Oltre alla web tax di cui si è già ampiamente parlato, allo scopo di recuperare i circa 10 miliardi di euro annui stimati di minore compartecipazione del Regno Unito al budget, il parlamento Ue sta pensando di introdurre anche un’imposta sulle transazioni finanziarie e una tassa di tipo “ambientale”, che secondo Italia Oggi sarebbe destinata a punire chi inquina maggiormente.
Su quest’ultimo punto in febbraio l’Ocse aveva esortato i governi a tassare con maggiore aggressività le energie inquinanti e in particolare le emissioni di CO2. Nel rapporto si avvertiva anche che i livelli di imposizione fiscale non sono sufficienti a combattere il cambiamento climatico in modo efficace.
Quanto alla tassa sulle transazioni finanziarie due sviluppi politici recenti hanno contribuito a fare tornare in auge la proposta di una FTT. In primis il voto sulla Brexit, dal momento che ha escluso dai giochi uno dei grandi partner contrari: il Regno Unito. In secondo luogo l’accordo per la formazione di una grande coalizione di governo in Germania stretto dalla Cancelliera Angela Merkel con i Social Democratici di Martin Schulz, favorevoli all’imposizione di questo tipo di tassa su base europea da quando è scoppiata l’ultima crisi.

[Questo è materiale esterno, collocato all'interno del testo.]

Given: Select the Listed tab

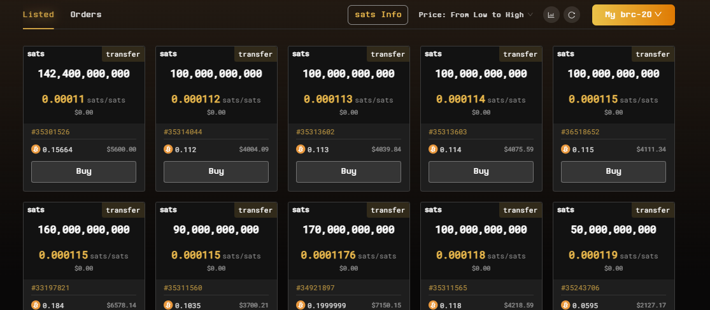Looking at the screenshot, I should [x=38, y=15].
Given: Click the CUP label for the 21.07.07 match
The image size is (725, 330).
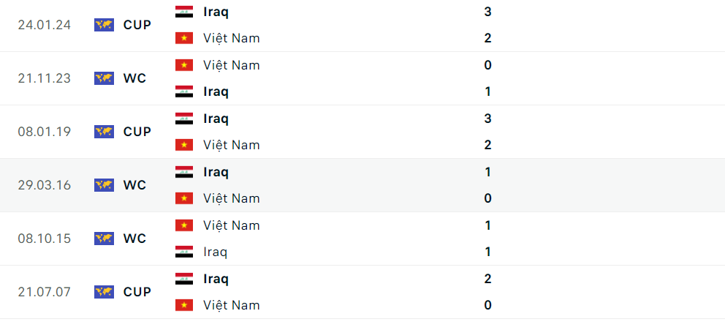Looking at the screenshot, I should click(137, 292).
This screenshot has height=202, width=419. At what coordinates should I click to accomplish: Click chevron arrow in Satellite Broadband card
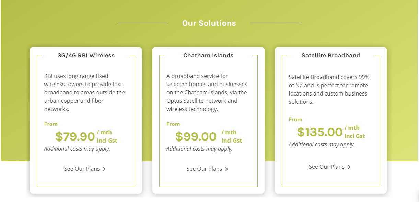click(349, 167)
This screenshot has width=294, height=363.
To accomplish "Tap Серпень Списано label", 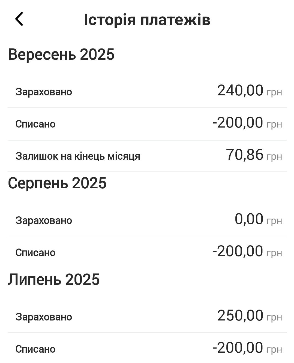I will point(35,253).
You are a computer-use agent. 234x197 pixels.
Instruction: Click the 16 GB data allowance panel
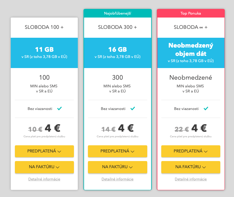pyautogui.click(x=118, y=53)
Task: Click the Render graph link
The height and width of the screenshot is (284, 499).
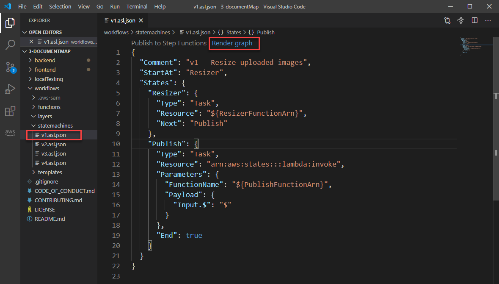Action: coord(232,43)
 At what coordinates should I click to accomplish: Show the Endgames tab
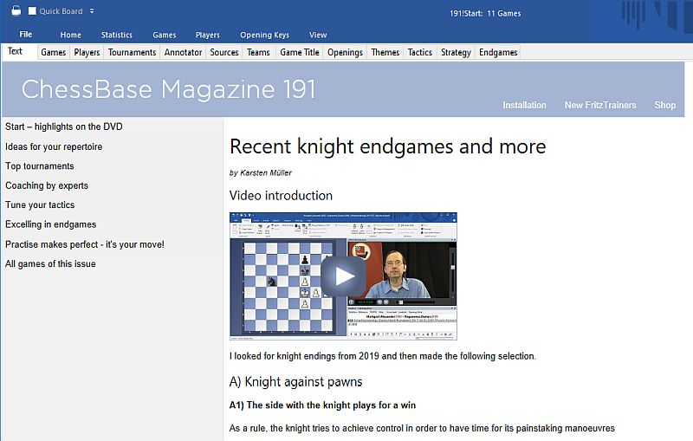point(498,52)
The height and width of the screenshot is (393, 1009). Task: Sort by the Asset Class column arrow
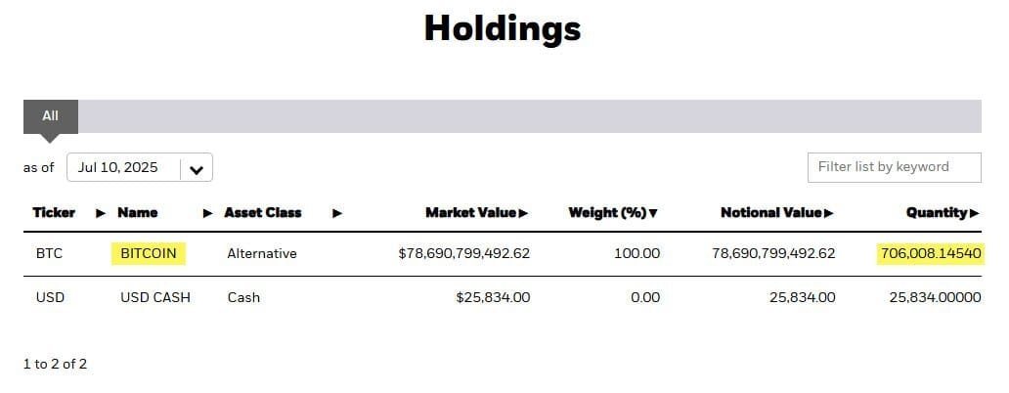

Della web tax sui colossi internazionali dell’hi-tech (GAFAM) si sa che sarà compresa tra i 2 e il 6% del fatturato e non del profitto. L’ipotesi di una Direttiva comunitaria su tale frangente è originata da una lettera congiunta alla presidenza del G20 da parte dei ministri delle finanze di Regno Unito, Francia, Germania, Spagna, Italia, e della Commissione Europea che chiedono un’azione congiunta per la revisione delle norme fiscali per le società digitali.

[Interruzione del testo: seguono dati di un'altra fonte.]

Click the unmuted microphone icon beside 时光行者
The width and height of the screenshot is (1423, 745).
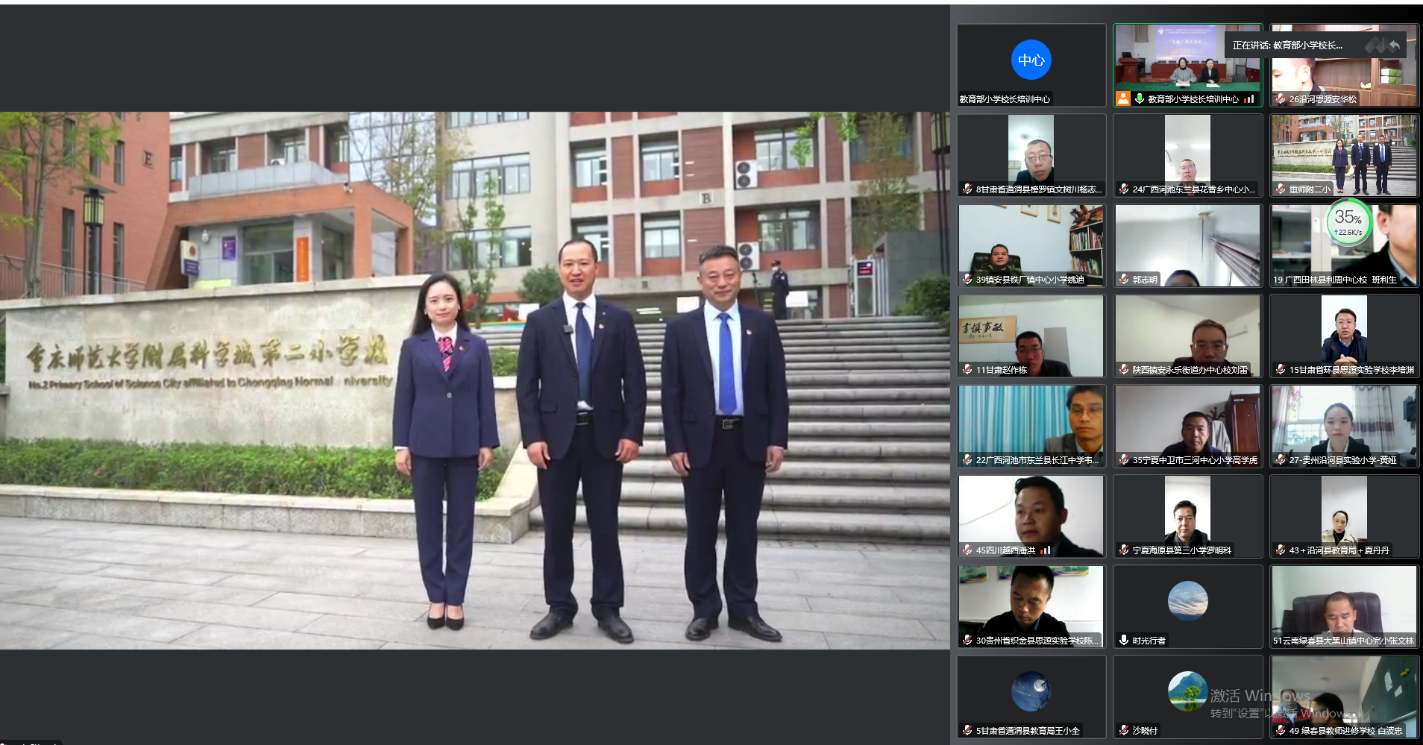point(1124,640)
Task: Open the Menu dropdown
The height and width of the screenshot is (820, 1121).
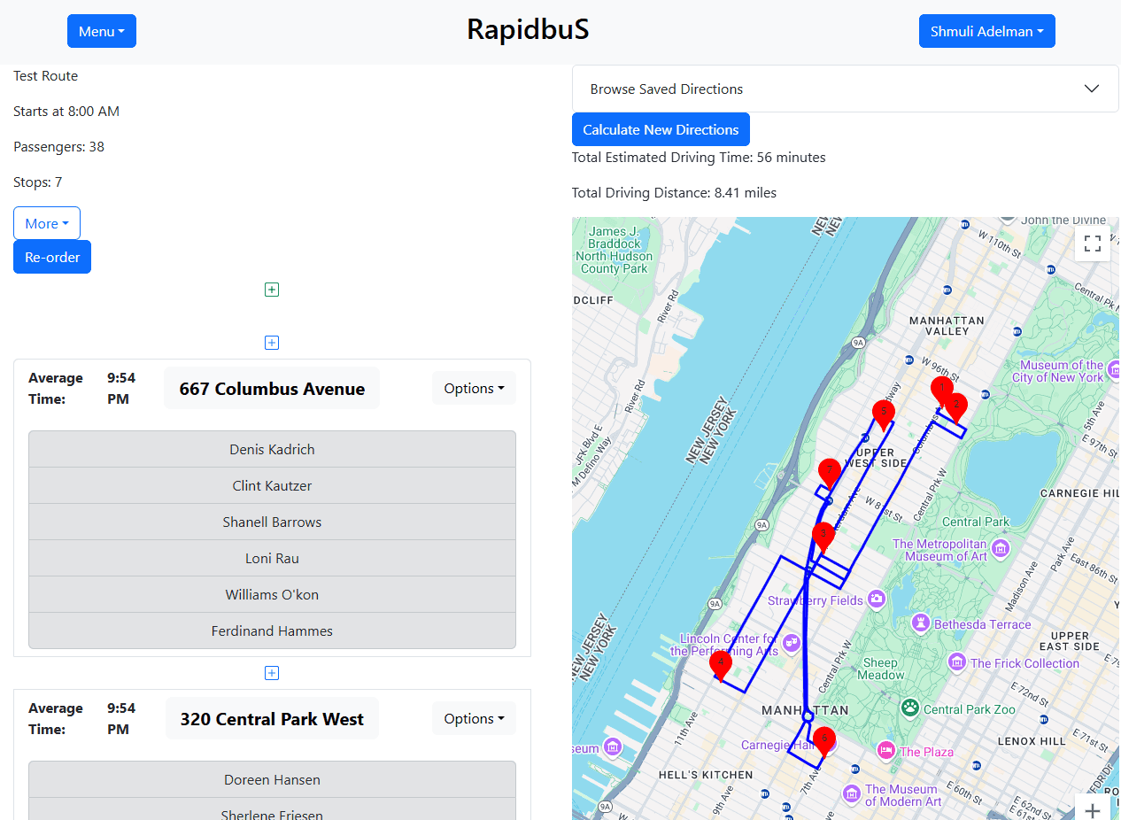Action: pos(101,31)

“È urgentemente necessaria una risposta globale alle sfide fiscali sollevate dall’economia digitale. Le norme attuali portano a carenze fiscali in Paesi in cui le multinazionali conducono attività significative e generano profitti in gran parte basati sul contributo degli utenti di prodotti e servizi digitali, creando così distorsioni del mercato e minando la sostenibilità dell’imposta sulle società che governano il sistema”.
Le prime cinque imprese digitali per capitalizzazione (Amazon, Google, Apple, Microsoft e Facebook, che vengono raggruppati sotto l’acronimo GAFAM) realizzano il 60% delle vendite e dei profitti fuori dagli Stati Uniti, lasciandovi solo il 10% delle tasse pagate. Stando ai calcoli effettuati in uno studio curato dalla Commissione Bilancio della Camera dei Deputati, si stima che in Italia il mancato introito sia stimato in circa 5 miliardi di euro.
Con questi numeri alla mano, è facile capire come mai si stiano intensificando gli incontri da parte di vari ministri economici europei circa l’introduzione di una web tax che faccia da ulteriore leva “fiscale” per riequilibrare evidenti “distorsioni” di un settore, quello a “forte impatto tecnologico”, che avrà un ruolo sempre più determinate nell’economia ormai sempre più “digitale”. In prima linea ci sono Francia, Italia, Germania e Spagna, che possono contare anche sul sostegno di Austria, Bulgaria, Grecia, Portogallo, Slovenia e Romania.